Indiana's tech sector saw strong venture funding activity in the first quarter, raising a total of $348.8 million through 29 deals, according to a new report from TechPoint.
According to TechPoint's first-quarter Indiana Tech Ventures report released Thursday, last quarter's deal value was the highest in first-quarter fundraising activity since the organization began tracking such data in 2015. It was by far the strongest.
By comparison, the previous high was in Q1 2021, when total venture investment was just under $150 million. In every other year since 2015, venture funding in the first quarter was less than $100 million.
Across all sectors, including tech, Indiana companies raised a total of $491.9 million in the first quarter, up from $126.5 million in the same period in 2023.
However, last quarter's funding numbers were supported by two particularly large deals.
Fort Wayne-based Mammoth Technology has raised $270 million, according to a report from TechPoint. Another big first-quarter deal was from Carmel-based Sudo Biosciences, which secured $147 million in venture funding. (Because Sudo is a bioscience company, the transaction is included in the $491.9 million in total cross-functional funding, but not in the $348.8 million in total technology-specific funding.) .)
“These huge deals, which are outliers, are driving this number even higher,” said Chelsea Linder, vice president of innovation and entrepreneurship at TechPoint.
Linder said big deals like the Mammoth Technology and Sudo investments are a positive sign because they show out-of-state investors are paying attention to Indiana companies.

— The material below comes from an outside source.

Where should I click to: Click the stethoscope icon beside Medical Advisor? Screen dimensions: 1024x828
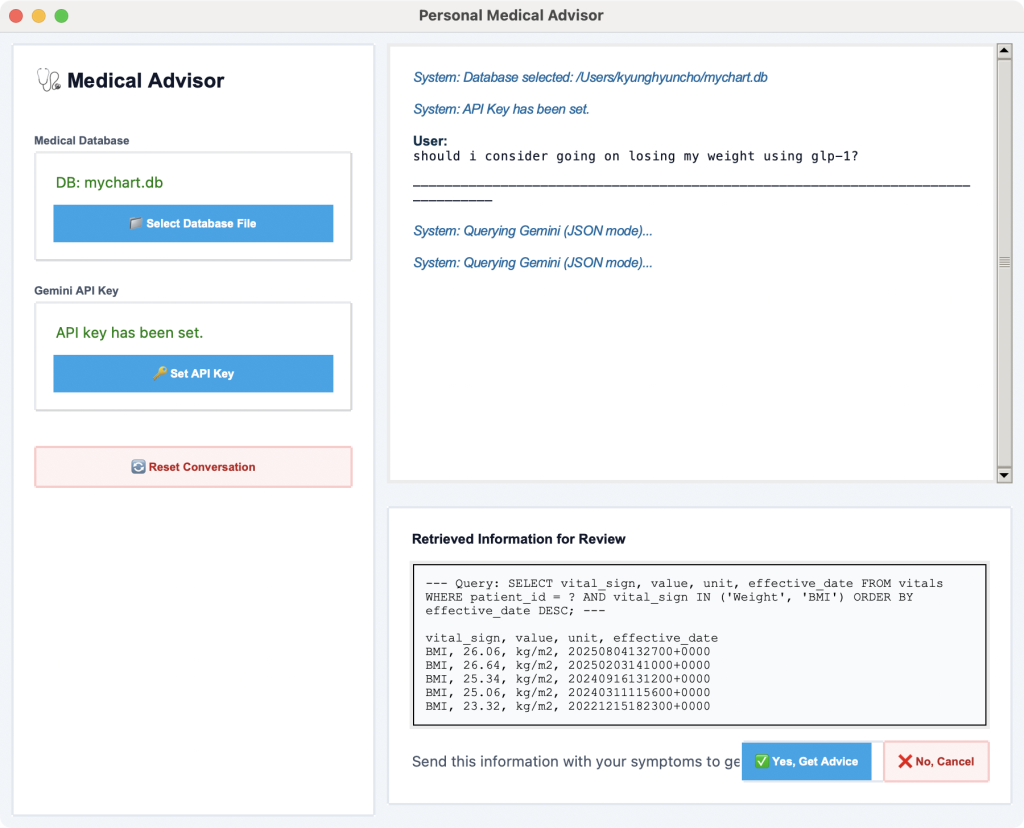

And out-of-state investors are important to Indiana's tech ecosystem, Linder said. She said the state has many in-state funders that invest in seed rounds for early-stage startups, but not as many investors funding later-stage companies.
“So once a lot of startups in Indiana get to a certain point, they're basically stuck and unable to raise additional capital from investors in the state,” Linder said.
Linder said this is where out-of-state investors fit in. “The dream is to fund all of that here so that when secession happens, the dollars stay in the state.” [when the company is acquired or goes public]. We are all working towards it. But in the meantime, money needs to come in from outside the state to help these companies take the next step. ”
The full TechPoint report, including a breakdown of funding by technology sector and geographic region, can be found here.